Révéler ou masquer le blanc
Il s’agit ici de porter l’attention sur le processus d’invisibilisation propre à la fabrique des cartes. Il existe une vaste zone blanche aux Etats-Unis qui vise à protéger les radiotélescopes de l’Observatoire scientifique de Green Bank et les récepteurs de la Navy Security Group Activity, une unité de renseignement militaire. Certains ont choisi justement de s’installer pour profiter de cette configuration particulière. Aujourd’hui, la cartographie est devenue un support incontournable des combats autochtones pour la sécurisation de leurs territoires. Les peuples autochtones font valoir leurs droits fonciers. Le chapitre parle aussi des zones de survol aérien interdit. Ces zones de restriction sont davantage liées à des zones de conflit et peuvent donc évoluer en fonction de la situation. Elles couvrent une large partie de l’Europe orientale ainsi que la majeure partie de l’Iran ou de l’Irak.
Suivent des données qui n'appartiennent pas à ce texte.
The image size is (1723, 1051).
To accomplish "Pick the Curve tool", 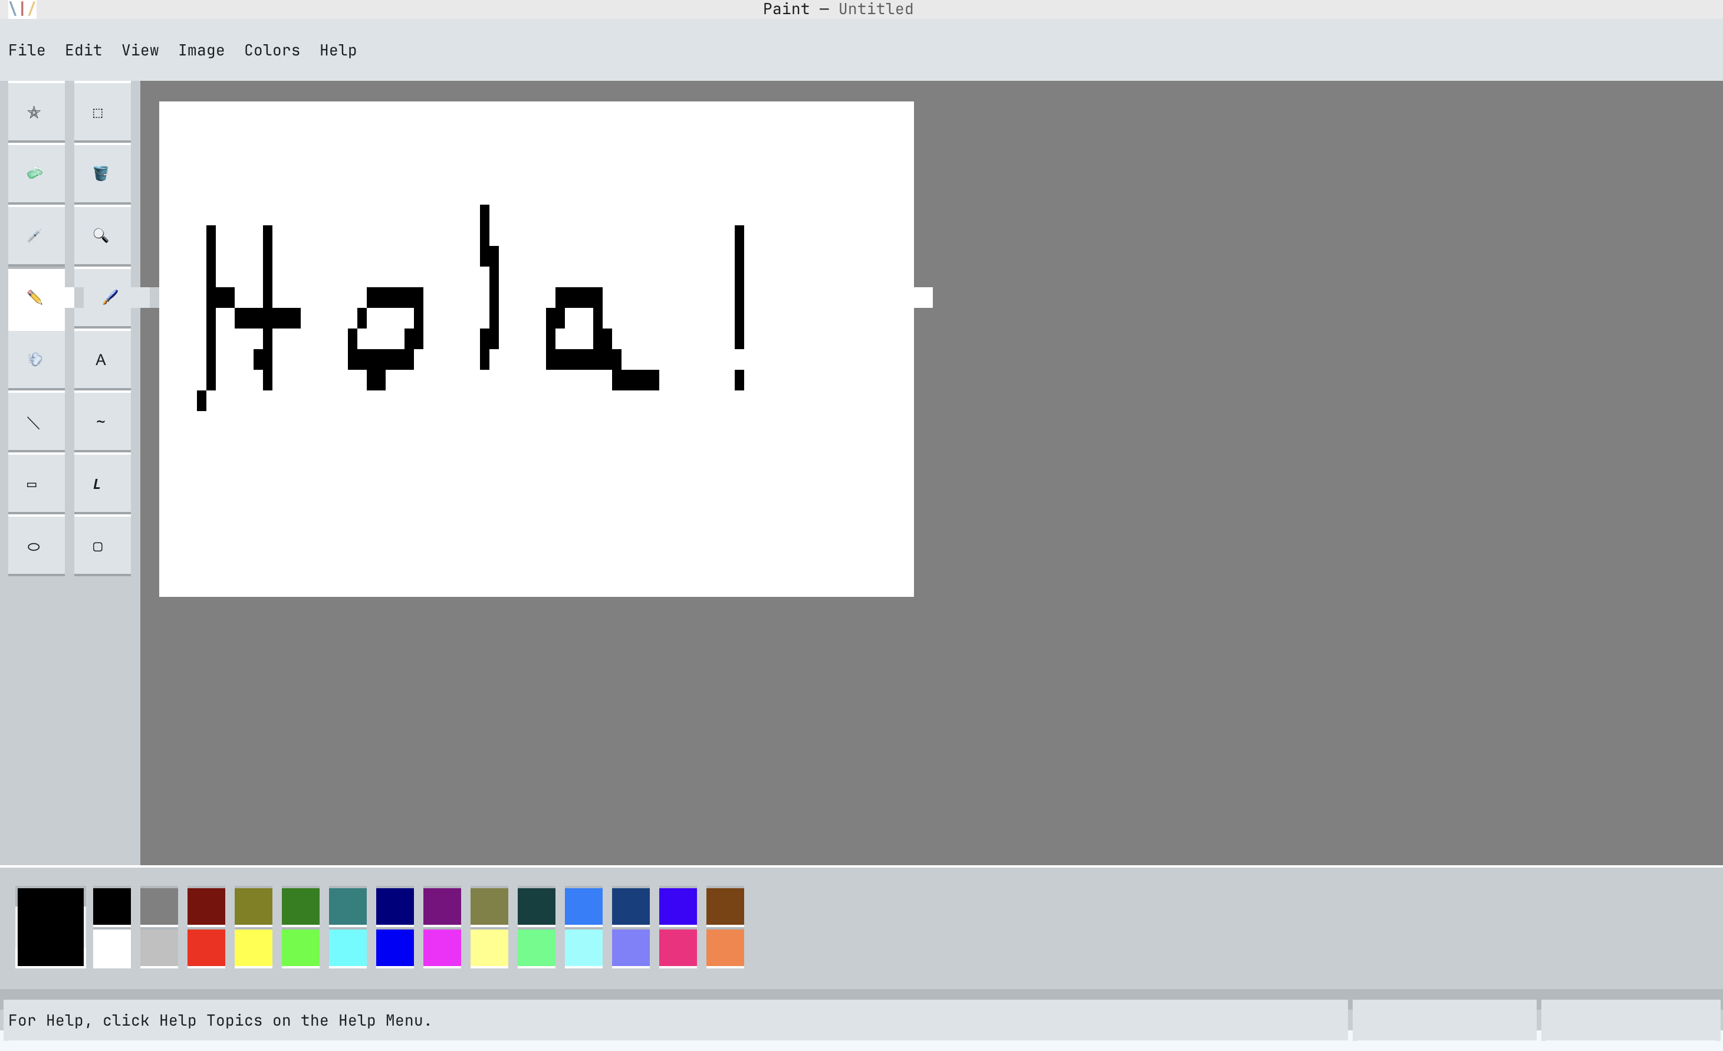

En conclusion les auteurs soulignent que les cartes d’aujourd’hui feignent d’ignorer l’absence de données en privilégiant des visualisations continues grâce à des jeux d’interpolation ou d’extrapolation opaques. La carte apparait donc comme un objet d’art autant que de savoir et de pouvoir. Prendre le temps de regarder les blancs plutôt que de chercher à les combler peut être une opportunité de diversifier nos manières de voir le monde.